The TCICA region has a unique rainfall pattern highly dominated by rainfall in the wet (November–March) and little or no rainfall in the dry (April–October).

This proves challenging to apply the traditional concept of drought, which is more easily understood in southern Australia, where the combination of deeper droughts and their impact on agriculture are perhaps more in the public eye. As with all Australian landscapes, drought, in its various forms, is a significant and predictable feature of the climate in the region. However, due to the combination of relatively high rainfall and low variability influenced by the relatively dependable southern monsoon, the incidence of traditional forms of drought are less than across most of Australia. Again, Mornington Island is perhaps the exception, with a climatic zone more similar to the Southern Gulf area. When drought occurs, however, this lack of regularity can have significant consequences.

“After wildfire have gone through, the grasses are killed and food availability for cattle is lost. There is a loss of ground cover, top soil and bare earth is exposed. When the region experiences long dry seasons, cattle feed runs out. Graziers have to purchase feed from Mareeba as irrigation and water licencing regulations prohibit them from growing their own feed. In dry periods the grasses are nutrient poor and cattle need to be supplementary fed through extended dry periods. Many graziers in the region are looking at ways to diversify their income. Many properties are destocking and moving to a carbon economy.”

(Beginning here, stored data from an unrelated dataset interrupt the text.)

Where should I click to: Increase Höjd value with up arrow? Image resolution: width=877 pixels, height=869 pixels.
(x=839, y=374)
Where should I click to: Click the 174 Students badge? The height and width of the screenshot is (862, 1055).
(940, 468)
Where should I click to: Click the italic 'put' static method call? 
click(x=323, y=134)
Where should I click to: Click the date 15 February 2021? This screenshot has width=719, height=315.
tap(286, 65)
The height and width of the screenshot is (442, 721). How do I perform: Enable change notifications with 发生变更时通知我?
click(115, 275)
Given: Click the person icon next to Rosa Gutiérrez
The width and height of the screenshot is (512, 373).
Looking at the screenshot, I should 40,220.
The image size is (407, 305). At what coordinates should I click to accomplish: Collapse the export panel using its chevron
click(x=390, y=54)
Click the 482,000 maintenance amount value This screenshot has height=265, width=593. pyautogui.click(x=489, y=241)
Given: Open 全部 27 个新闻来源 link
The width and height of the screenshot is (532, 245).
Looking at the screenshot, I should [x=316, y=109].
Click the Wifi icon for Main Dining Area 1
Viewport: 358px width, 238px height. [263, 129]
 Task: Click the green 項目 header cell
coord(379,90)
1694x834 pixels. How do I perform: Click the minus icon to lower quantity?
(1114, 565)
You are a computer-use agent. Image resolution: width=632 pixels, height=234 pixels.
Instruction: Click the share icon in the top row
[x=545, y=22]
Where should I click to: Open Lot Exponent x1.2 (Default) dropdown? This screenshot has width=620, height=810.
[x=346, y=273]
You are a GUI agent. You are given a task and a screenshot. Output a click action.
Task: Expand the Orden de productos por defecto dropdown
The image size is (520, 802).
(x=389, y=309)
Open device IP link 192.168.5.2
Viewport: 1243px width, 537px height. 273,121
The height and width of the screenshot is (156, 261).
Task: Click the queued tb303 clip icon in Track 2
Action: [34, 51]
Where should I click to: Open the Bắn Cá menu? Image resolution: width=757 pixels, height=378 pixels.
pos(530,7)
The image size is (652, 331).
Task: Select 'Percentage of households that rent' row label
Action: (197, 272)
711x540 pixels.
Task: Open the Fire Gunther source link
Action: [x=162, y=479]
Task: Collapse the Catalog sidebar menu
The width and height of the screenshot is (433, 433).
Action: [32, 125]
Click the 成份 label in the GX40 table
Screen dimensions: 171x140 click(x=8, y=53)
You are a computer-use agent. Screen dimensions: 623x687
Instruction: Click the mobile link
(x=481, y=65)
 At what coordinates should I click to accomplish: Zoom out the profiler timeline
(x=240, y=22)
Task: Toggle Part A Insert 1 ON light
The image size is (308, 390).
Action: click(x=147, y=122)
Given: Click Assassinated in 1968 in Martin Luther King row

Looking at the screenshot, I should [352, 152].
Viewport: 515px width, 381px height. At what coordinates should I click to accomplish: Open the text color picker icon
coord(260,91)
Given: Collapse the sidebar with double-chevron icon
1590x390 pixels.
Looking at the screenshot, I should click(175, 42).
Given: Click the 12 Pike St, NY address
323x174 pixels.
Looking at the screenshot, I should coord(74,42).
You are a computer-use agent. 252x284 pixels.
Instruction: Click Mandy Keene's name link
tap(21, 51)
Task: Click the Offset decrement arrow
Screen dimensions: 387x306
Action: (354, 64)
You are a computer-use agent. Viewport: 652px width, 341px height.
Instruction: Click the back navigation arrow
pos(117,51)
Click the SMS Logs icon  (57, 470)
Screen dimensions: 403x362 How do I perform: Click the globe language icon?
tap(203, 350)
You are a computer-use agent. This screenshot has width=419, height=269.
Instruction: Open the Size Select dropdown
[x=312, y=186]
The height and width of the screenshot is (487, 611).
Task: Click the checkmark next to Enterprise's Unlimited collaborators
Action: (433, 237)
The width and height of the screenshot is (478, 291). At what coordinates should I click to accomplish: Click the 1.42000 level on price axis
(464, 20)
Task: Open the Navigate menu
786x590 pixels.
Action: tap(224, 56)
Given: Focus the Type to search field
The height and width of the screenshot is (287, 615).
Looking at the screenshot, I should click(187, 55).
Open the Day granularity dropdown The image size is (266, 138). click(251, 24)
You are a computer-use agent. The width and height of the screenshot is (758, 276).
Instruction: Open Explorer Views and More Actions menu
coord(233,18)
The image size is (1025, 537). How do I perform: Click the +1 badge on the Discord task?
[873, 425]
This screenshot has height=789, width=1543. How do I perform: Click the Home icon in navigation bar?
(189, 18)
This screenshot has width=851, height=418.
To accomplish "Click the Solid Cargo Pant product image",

Kowanyama Cattle Muster 2021. Source: Kowanyama Aboriginal Shire Council.

Likely future impacts of drought in this region

The Department of Environment and Science (2019) summarises key variables as higher temperatures, hotter and more frequent hot days, more intense downpours, less frequent but more intense tropical cyclones, rising sea-level and more frequent sea-level extremes.

Impacts on ecological and cultural places of significance will intensify, impacting Indigenous cultural practices and food security (through hunting and bush foods). Local water supply problems will worsen, affecting basic water security to communities, properties and outstations. Pastoral operations will face increasing operational risk, and the depth of dry season water insecurity will likely increase for economically impacted horticultural districts. The risk of wildfire will increase, with declining surface and groundwater availability to enable effective fire management options.

Figure 12: Modelled percentage change in future Rainfall for 2030 and 2070 under various emission scenarios. Source: Adapted from DES, 2019.

The regional drought resilience strategy

Developing, implementing and monitoring the achievement of a cohesive water security strategy for communities and outstations across the region by 2025.

Cape York and Torres Strait Islander communities and outstations are among the highest levels of water insecurity in Queensland. Drought, along with other factors (such as a lack of water metering and household over-crowding), exacerbates this situation, and in some cases, can result in the loss of basic drinking water supplies. 

Without basic water security, the economic, social and cultural potential of our communities is limited.

Economic outcomes

Reduced cost risks to Councils and water service providers.

Environmental outcomes

Improved drinking water quality across the region.

Social and cultural outcomes

Improved community level health outcomes and increased community liveability.

Governance outcomes

More capacity for communities to reside in outstations to meet cultural obligations.

Mobilise available water resources to deliver drought resilient economic opportunities and food security across the region.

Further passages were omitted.